**RECORDED INFORMATION**
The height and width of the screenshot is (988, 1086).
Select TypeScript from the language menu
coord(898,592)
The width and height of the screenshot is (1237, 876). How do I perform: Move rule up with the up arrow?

* * *

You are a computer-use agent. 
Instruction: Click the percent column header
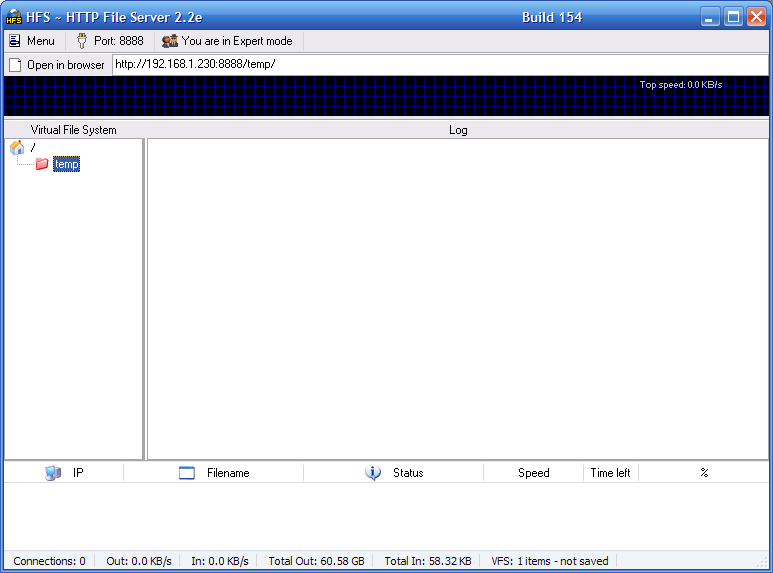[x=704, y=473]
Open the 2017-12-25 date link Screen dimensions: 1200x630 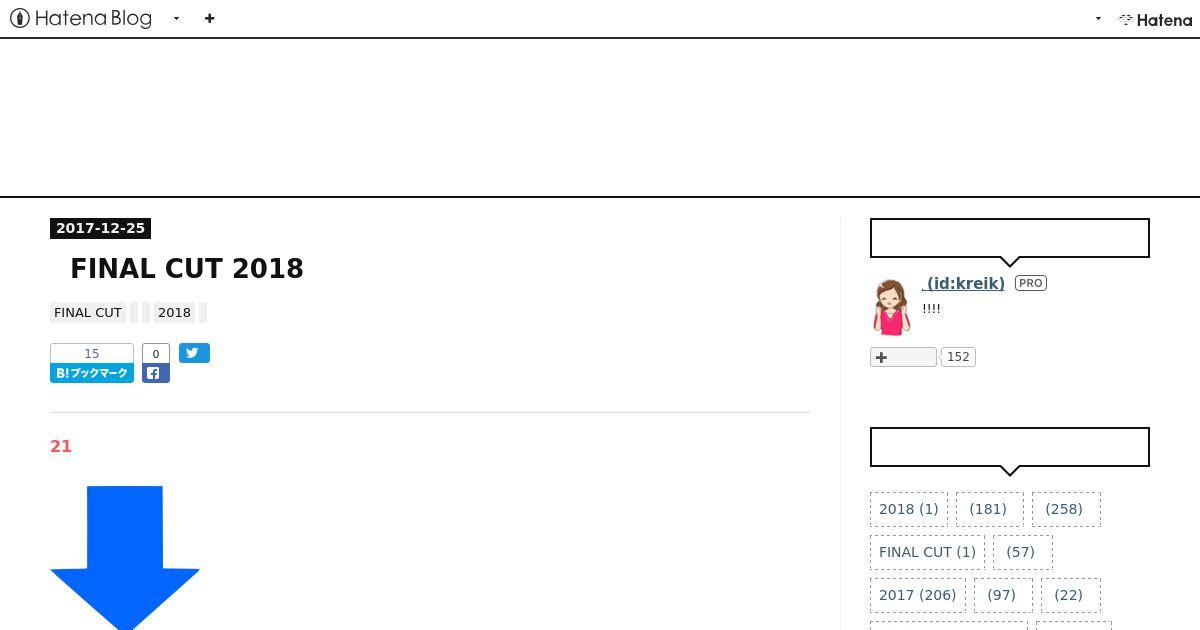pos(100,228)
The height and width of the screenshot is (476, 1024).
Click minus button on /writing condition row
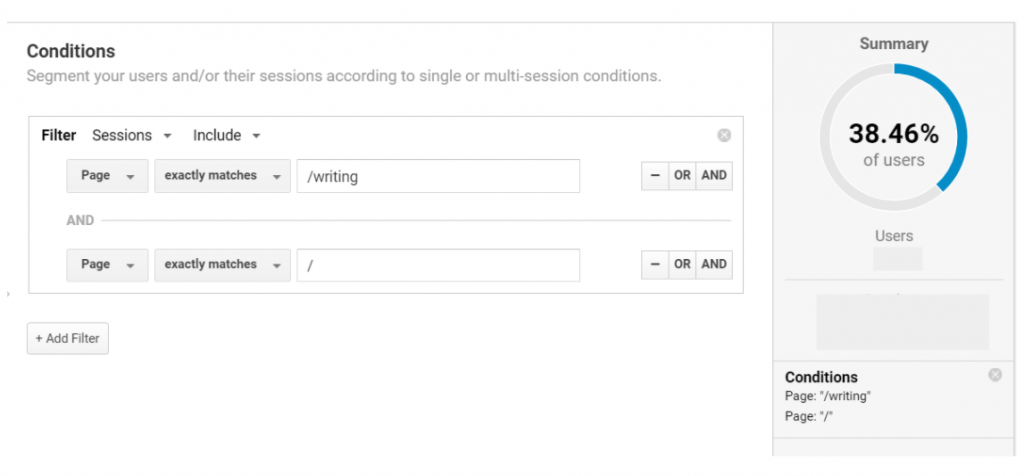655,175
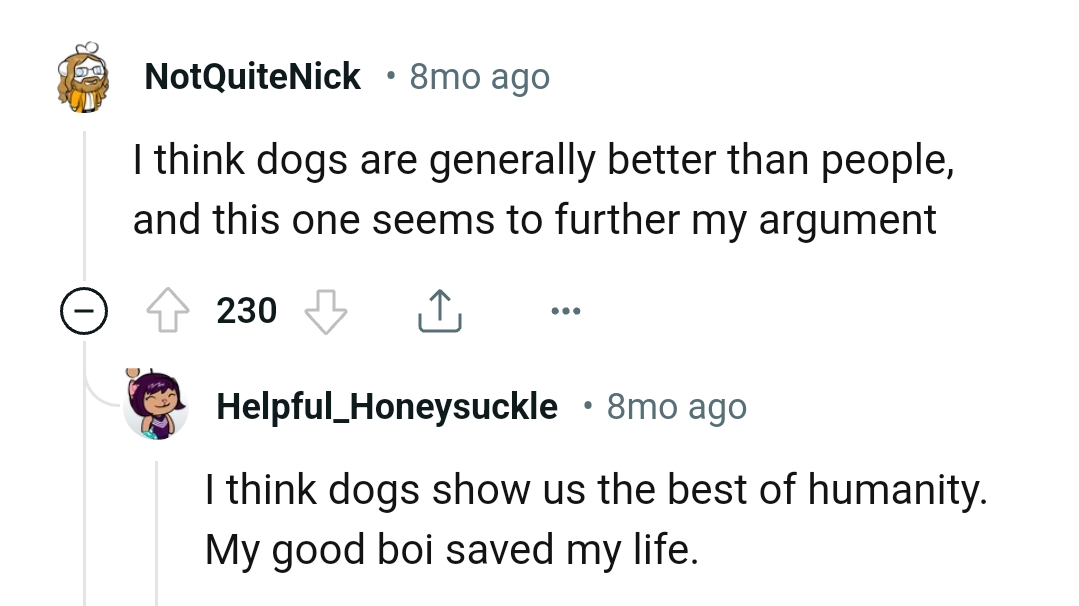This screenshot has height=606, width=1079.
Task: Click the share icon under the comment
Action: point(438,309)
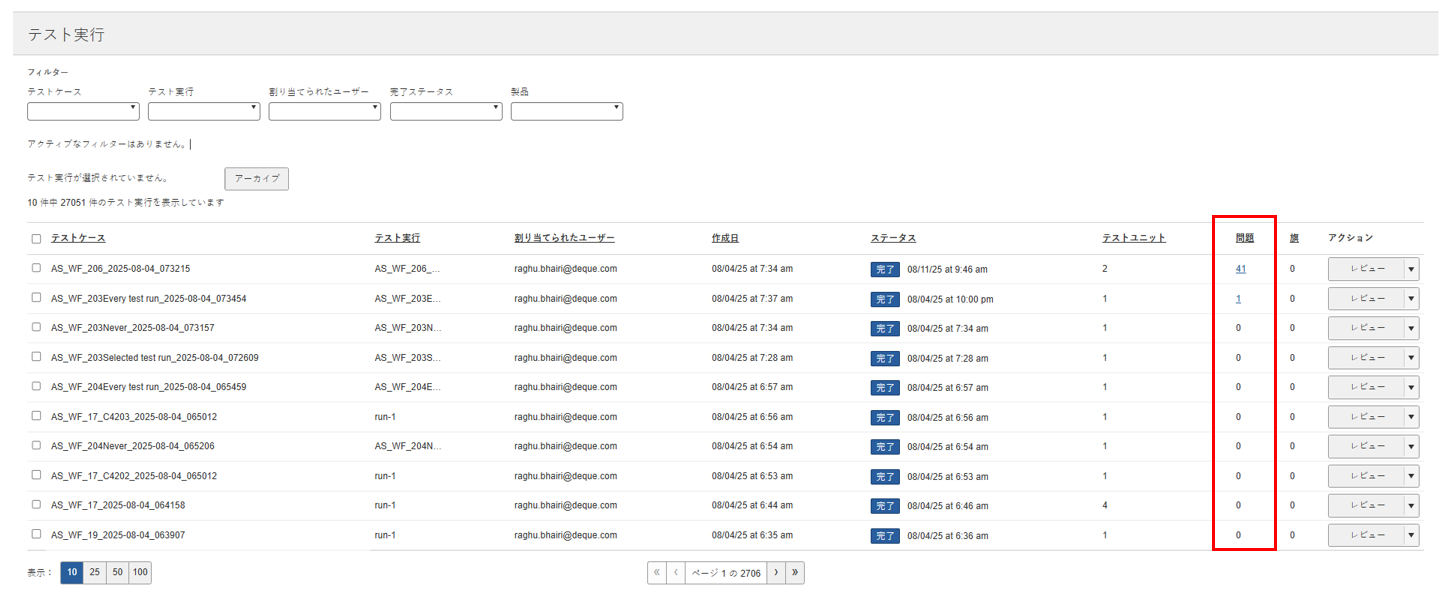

**EXERCISE DETAILS**
In the entries above, find the line with "The height and width of the screenshot is (988, 1086)." and the line with "The width and", then set down exactly those two and every line between them, nothing else.

**RESPONSE BELOW**
The height and width of the screenshot is (988, 1086).
Select TypeScript from the language menu
coord(898,592)
The width and height of the screenshot is (1237, 876). How do I perform: Move rule up with the up arrow?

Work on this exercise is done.